We prefer to get into the habit of never typing <-, because accidentally typing <- instead of = in a function call can cause a non-reported error. Consider the following code fragment demonstrating how we can use = to bind values to function arguments:

> divide = function(numerator,denominator) { numerator/denominator }
> divide(1,2)
[1] 0.5
> divide(2,1)
[1] 2
> divide(denominator=2,numerator=1)
[1] 0.5

Now consider the following (deliberate) error, by habit we typed <- instead of =:

> divide(denominator<-2,numerator<-1)
[1] 2
> denominator
[1] 2

We quietly get the wrong answer and contaminate the values of numerator and denominator in the global name space. This is a simple example of where typing <- where = was intended causes a non-signaling bug. We don’t know of any simple example (other than building examples that intend side-effects) where typing = where you meant <- is an error. So we prefer =.

The -> operator is just a right to left assignment that lets you write things like x -> 5. It is cute, but not game changing. The <<- and ->> are to be avoided unless you actually need their special abilities. They undo one of the important safety point about functions. When a variable is assigned inside a function this assignment is local to the function. That is nobody outside of the function every sees the effect, the function can safely use variables to store intermediate calculations without clobbering same-named outside variables. The <<- and ->> operators are the operators to reach outside of this protected scope and cause outside side effects. Side effects seem great when you need them, but on the balance they make code maintenance, debugging and documentation much harder.


Edit 5/23/2016: Frankly I still believe there is good evidence that the currently observed semantics of R as it is implemented make “=” the better choice. The “<-” operator currently does not preserve differences that really improve readability or code safety. Obviously it may have been different in the past (before some language changes and when interoperating with S-PLUS was critical. However, we no longer encourage students to use “=” as we can’t in good conscience risk wasting student’s time on a dealing with the inevitable bickering and backlash. I have enough experience to try and make my case (right or wrong), a newer R user will not be able to respond to a number of the standard criticisms.

Categories: Mathematics

Tagged as:

jmount

Data Scientist and trainer at Win Vector LLC. One of the authors of Practical Data Science with R.

20 replies

  1. (WordPress ate parts of my comment, hopefully this works, you can remove my the previous one)

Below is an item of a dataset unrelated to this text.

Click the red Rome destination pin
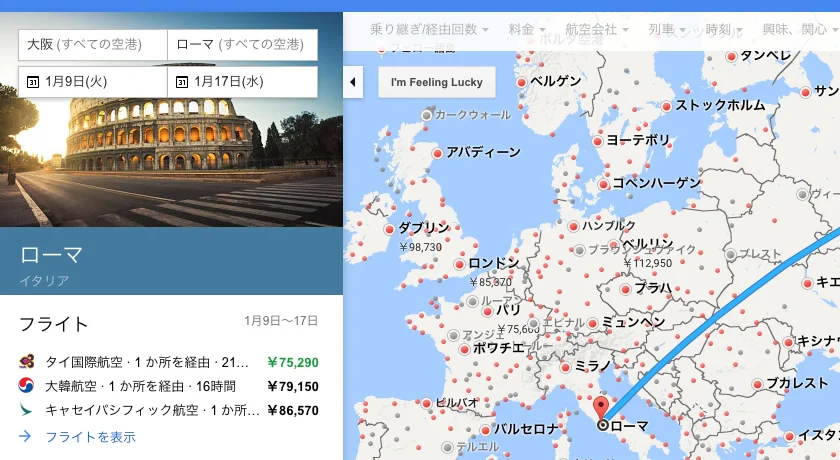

    I have an example of using = instead of <- (from my own code):

    > system.time(result <- long_running_op())

    Now, I don’t know if this is a significant example enough. I’ve found it useful to be able to do this sometimes. Now, this can of course be expressed like this instead (given that <<- is also disallowed):

    > system.time( ( function() res <<- long_running_op() )() )

    I don’t think this is a very strong case, but it is sometimes convenient to be able to use <- inside statements. I would like this to be cleared up though, because it is potentially confusing. An alternative would be to disallow = to mean assignment anywhere (I don’t view argument binding as assignment). But your suggestion is better (and more consistent with other programming languages).

    My pet peeve in R is the inconsistent usage of humpback and dot-separation for argument names, read.table() is a perfect example of this, “blank.lines.skip” vs “stringsAsFactors”. Even if I know the correct words of the argument I never remember how to join them. Would be nice if someone could go over at least the standard library and canonize this (at least make aliases from one to the other as a first step).

    And finally thanks for a very good blog. I really appreciate it.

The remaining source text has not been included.